WHAT YOU NEED TO DO
1. In the passage on post-Covid recovery cooperation, condense the paragraph beginning "In the third quarter of this year" into a shorter version that keeps its main facts.
2. From the passage on post-Covid recovery cooperation, reproduce the text between "As the nation" and "post-Covid-19 economic recovery.", inclusive, swapping "cooperation" for "collaboration".

DOCUMENT PASSAGE
* * *

As the nation holds its breath in anticipation of a potential second wave of Covid-19, five countries including Bangladesh have decided to strengthen sharing of information and coordination of policies and actions to cope with its probable impacts. China, Nepal, Pakistan and Sri Lanka are the other countries that are part of this initiative which aims to step up cooperation in testing, diagnostics, treatment and medicine. The five countries also agreed on the importance of harmonising economic and social development, and on advancing Belt and Road cooperation to boost post-Covid-19 economic recovery.
To a great extent, China is the key here. According to a recent report called FDI Intelligence, Bangladesh is among the top five economies that are recovering faster as a result of the Chinese economy, which is expected to return to its pre-Covid level soon. “China’s resilience is… shoring up growth in the region, particularly in Vietnam and Bangladesh,” the report said.
In the third quarter of this year, China’s major economic indicators entered positive territory, indicating that the country is at the forefront of economic recovery among the world’s major economies. In the first three quarters, China posted its best economic performance of the year, rendering a 0.7 percent year-on-year expansion for the first nine months, becoming the first major economy to return to growth following the economic fallout of Covid-19.

* * *

GIVEN DATA
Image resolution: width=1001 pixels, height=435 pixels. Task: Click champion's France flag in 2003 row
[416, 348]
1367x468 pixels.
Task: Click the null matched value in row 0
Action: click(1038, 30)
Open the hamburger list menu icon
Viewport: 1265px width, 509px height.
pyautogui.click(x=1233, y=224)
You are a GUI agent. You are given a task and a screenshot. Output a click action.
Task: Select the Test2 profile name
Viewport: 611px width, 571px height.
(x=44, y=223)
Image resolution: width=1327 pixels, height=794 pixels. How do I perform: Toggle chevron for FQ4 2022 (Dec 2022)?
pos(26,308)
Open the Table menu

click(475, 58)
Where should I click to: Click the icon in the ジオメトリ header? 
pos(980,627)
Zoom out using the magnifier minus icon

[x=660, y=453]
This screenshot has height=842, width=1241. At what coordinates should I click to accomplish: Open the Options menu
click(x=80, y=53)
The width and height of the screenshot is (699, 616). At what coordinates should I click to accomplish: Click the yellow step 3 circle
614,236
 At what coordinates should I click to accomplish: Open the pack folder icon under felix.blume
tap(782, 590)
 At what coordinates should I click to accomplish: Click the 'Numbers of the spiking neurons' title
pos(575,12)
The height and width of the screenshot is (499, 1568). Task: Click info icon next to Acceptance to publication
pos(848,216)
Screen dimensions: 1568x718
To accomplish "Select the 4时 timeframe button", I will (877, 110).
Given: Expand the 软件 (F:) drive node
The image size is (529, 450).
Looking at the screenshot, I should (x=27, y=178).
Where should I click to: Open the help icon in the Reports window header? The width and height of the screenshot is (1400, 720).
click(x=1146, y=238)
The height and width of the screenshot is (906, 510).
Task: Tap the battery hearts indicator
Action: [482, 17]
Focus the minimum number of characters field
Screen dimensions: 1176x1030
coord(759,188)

* * *

PER-TASK ANSWERS
1. China's major economic indicators turned positive in the third quarter, placing it at the forefront of recovery among the world's major economies. Its 0.7 percent year-on-year expansion over the first nine months was its best performance of the year and made China the first major economy to return to growth after the Covid-19 fallout.

2.
As the nation holds its breath in anticipation of a potential second wave of Covid-19, five countries including Bangladesh have decided to strengthen sharing of information and coordination of policies and actions to cope with its probable impacts. China, Nepal, Pakistan and Sri Lanka are the other countries that are part of this initiative which aims to step up collaboration in testing, diagnostics, treatment and medicine. The five countries also agreed on the importance of harmonising economic and social development, and on advancing Belt and Road collaboration to boost post-Covid-19 economic recovery.